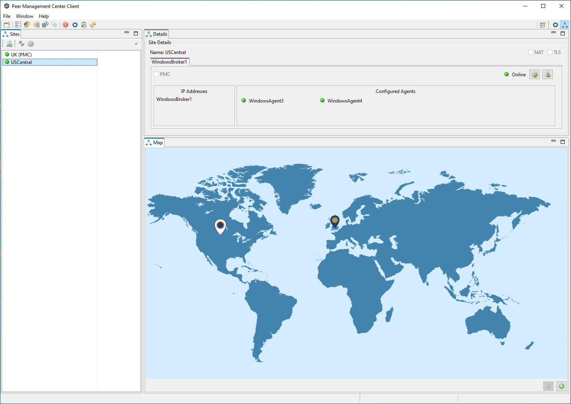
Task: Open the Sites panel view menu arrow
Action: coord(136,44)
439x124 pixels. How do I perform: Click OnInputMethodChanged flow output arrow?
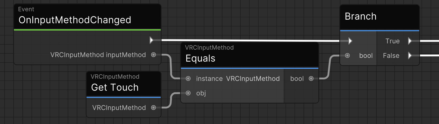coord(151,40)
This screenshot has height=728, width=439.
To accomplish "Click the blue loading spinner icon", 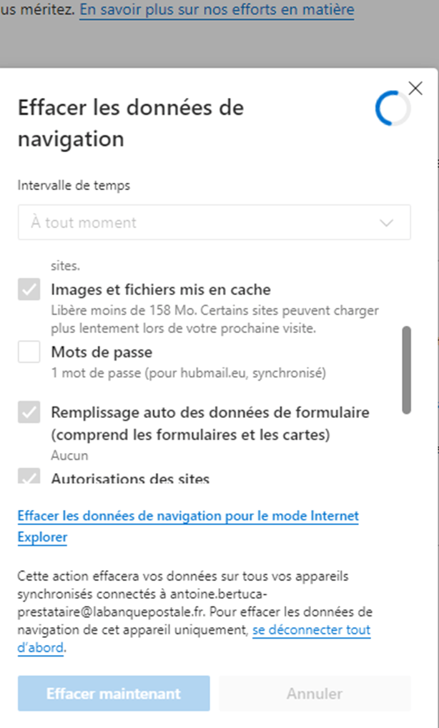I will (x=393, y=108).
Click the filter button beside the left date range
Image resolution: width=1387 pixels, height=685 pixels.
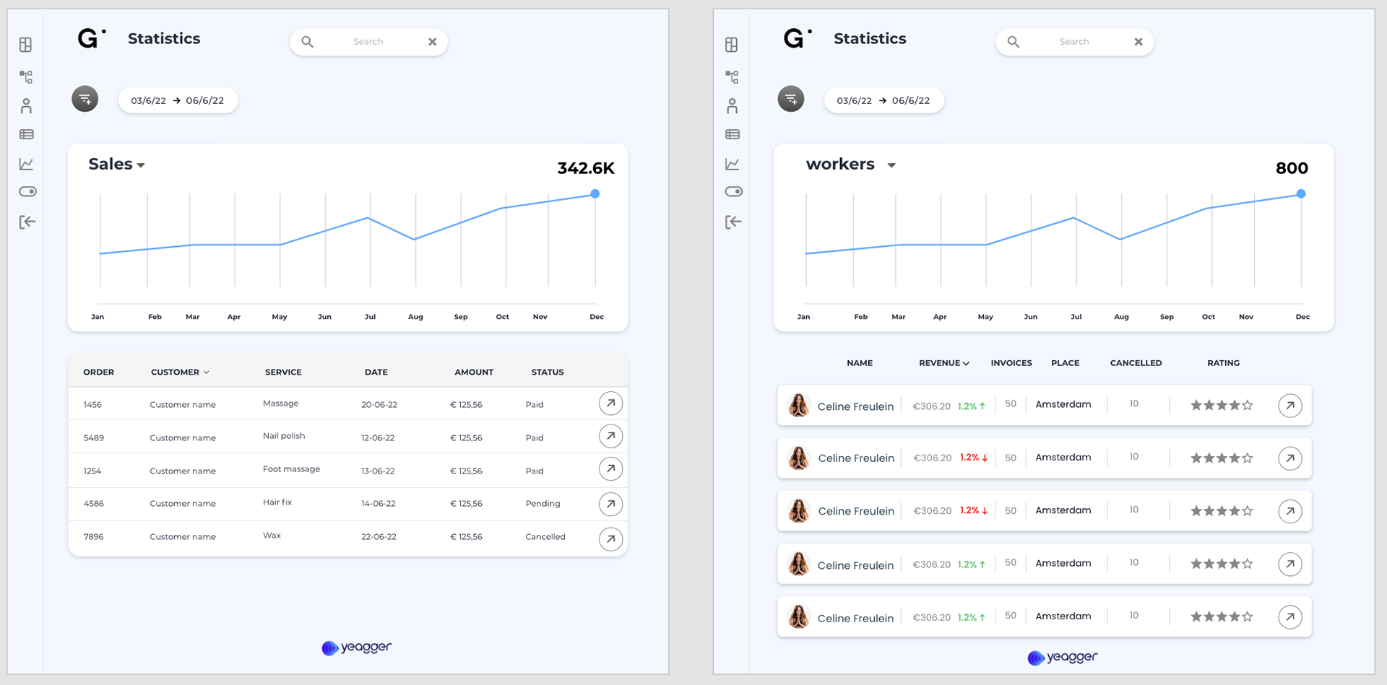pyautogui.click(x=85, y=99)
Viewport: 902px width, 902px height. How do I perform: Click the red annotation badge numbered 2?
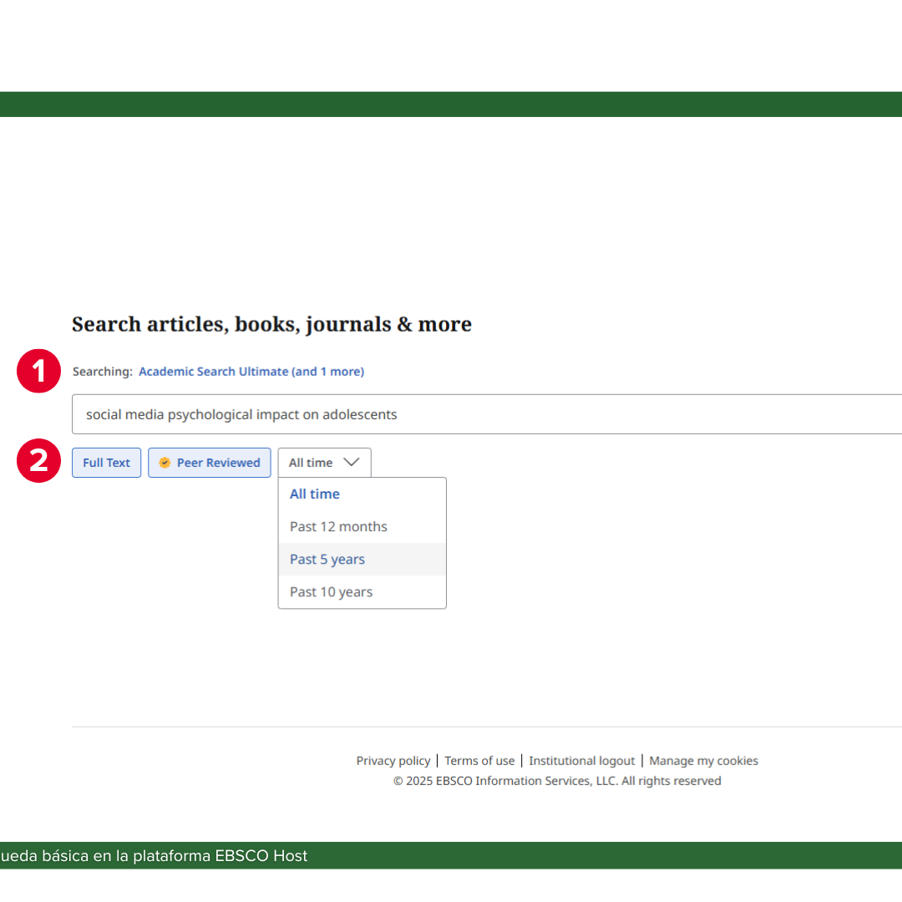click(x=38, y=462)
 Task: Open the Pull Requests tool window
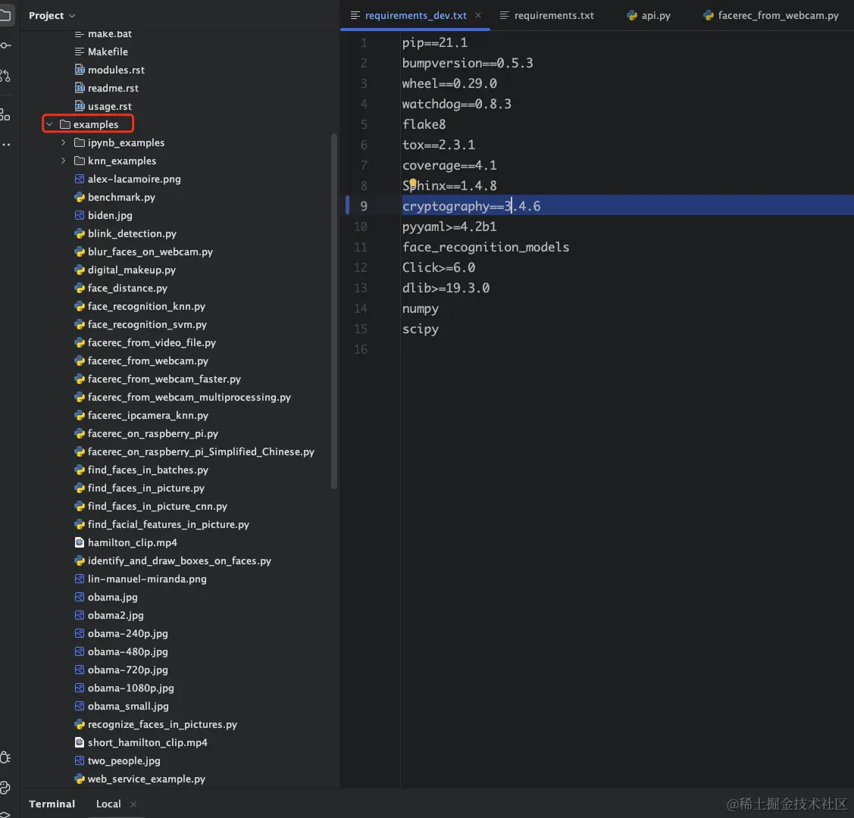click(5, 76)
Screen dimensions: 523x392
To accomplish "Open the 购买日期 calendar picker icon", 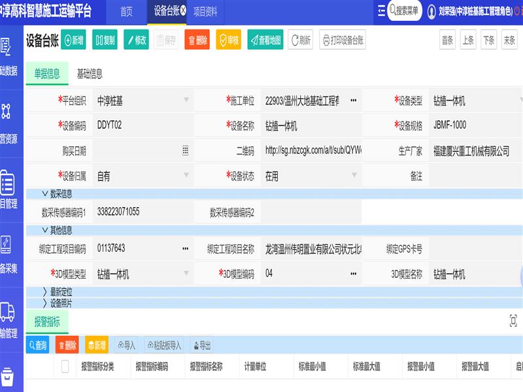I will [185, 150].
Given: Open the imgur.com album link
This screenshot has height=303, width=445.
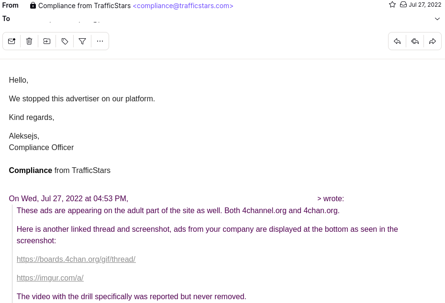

Exercise directions =>
Reproduce each line from the listing above that includes the word "screenshot".

Output =>
This screenshot has height=728, width=439.
This screenshot has height=303, width=445.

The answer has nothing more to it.